毎回、語学留学に向けての準備を細かくアドヴァイスするこの連載。今
回で5回目になりました。

ちょうどいい機会なので、スカウスハウスの留学サポート体制を、簡単
に紹介してみましょう。

Marikoさんには、スカウスハウスの語学留学担当として、留学を希望さ
れる個々のみなさんの相談に乗ってもらっています。
学校から送られてくる資料には、基本的に学校のことしか書いてありま
せん。
どうしたら留学できるのか、留学するにあたって何が大切なのか、リ
ヴァプールでの生活はどういうものか…などなど、寄せられる相談に、
Marikoさんは、「そこまでしなくてもいいよ〜」と言いたくなるくらいに親
身になって答えてくれています。

ご自身も留学経験者であり、さらに現地で留学生のサポートをしていた
Marikoさんは、まさに理想的なアドヴァイザーです。

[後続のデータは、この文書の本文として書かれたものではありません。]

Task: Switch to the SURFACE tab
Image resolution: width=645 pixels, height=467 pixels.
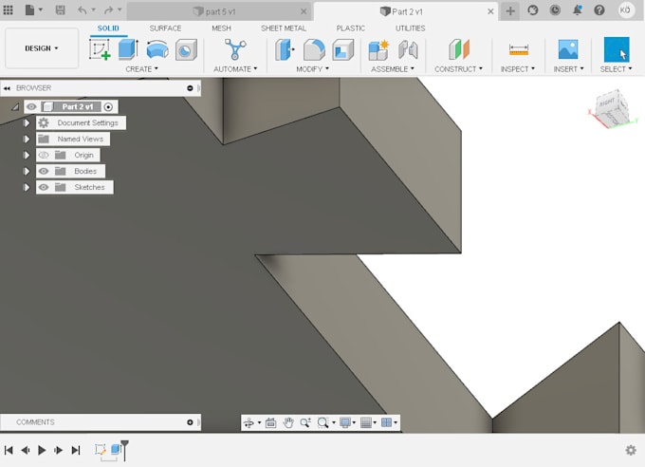Action: click(165, 28)
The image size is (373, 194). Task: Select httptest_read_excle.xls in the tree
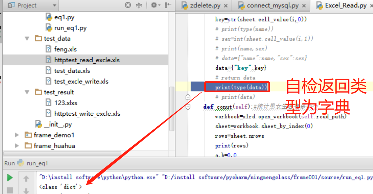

学生さんにとっては
もちろん、スカウスハウスにとってもありがたい存在なのです。

そして現地では、ゴールドフィッシュのミナコさんに、学生さんのサポー
トをお願いしています。ミナコさんもリヴァプール留学経験者です。
学校やホームステイのお宅への初訪問時に付き添ってもらったり、便
利なお店や交通機関の使い方など、生活する上でのオリエンテーショ
ンをやってもらったり、たまにランチを一緒にしたりと、いろんなケアを
自発的にしてくれています。

Marikoさんとミナコさん、前々から親友同士だったこの2人のコンビ
ネーションもばっちりです。もちろん、実際に留学している学生さんの
評判も上々です。

というわけで、リヴァプールでの語学留学をお考えのかたは、どうぞ安
心して、お気軽にご相談ください。
http://scousehouse.net/study/index.htm


…あれ? なんだかまるっきりPRみたいになってしまいました…。でも
ホントおすすめですよ、ぜひ!

                        ― Kaz(17/07/2007)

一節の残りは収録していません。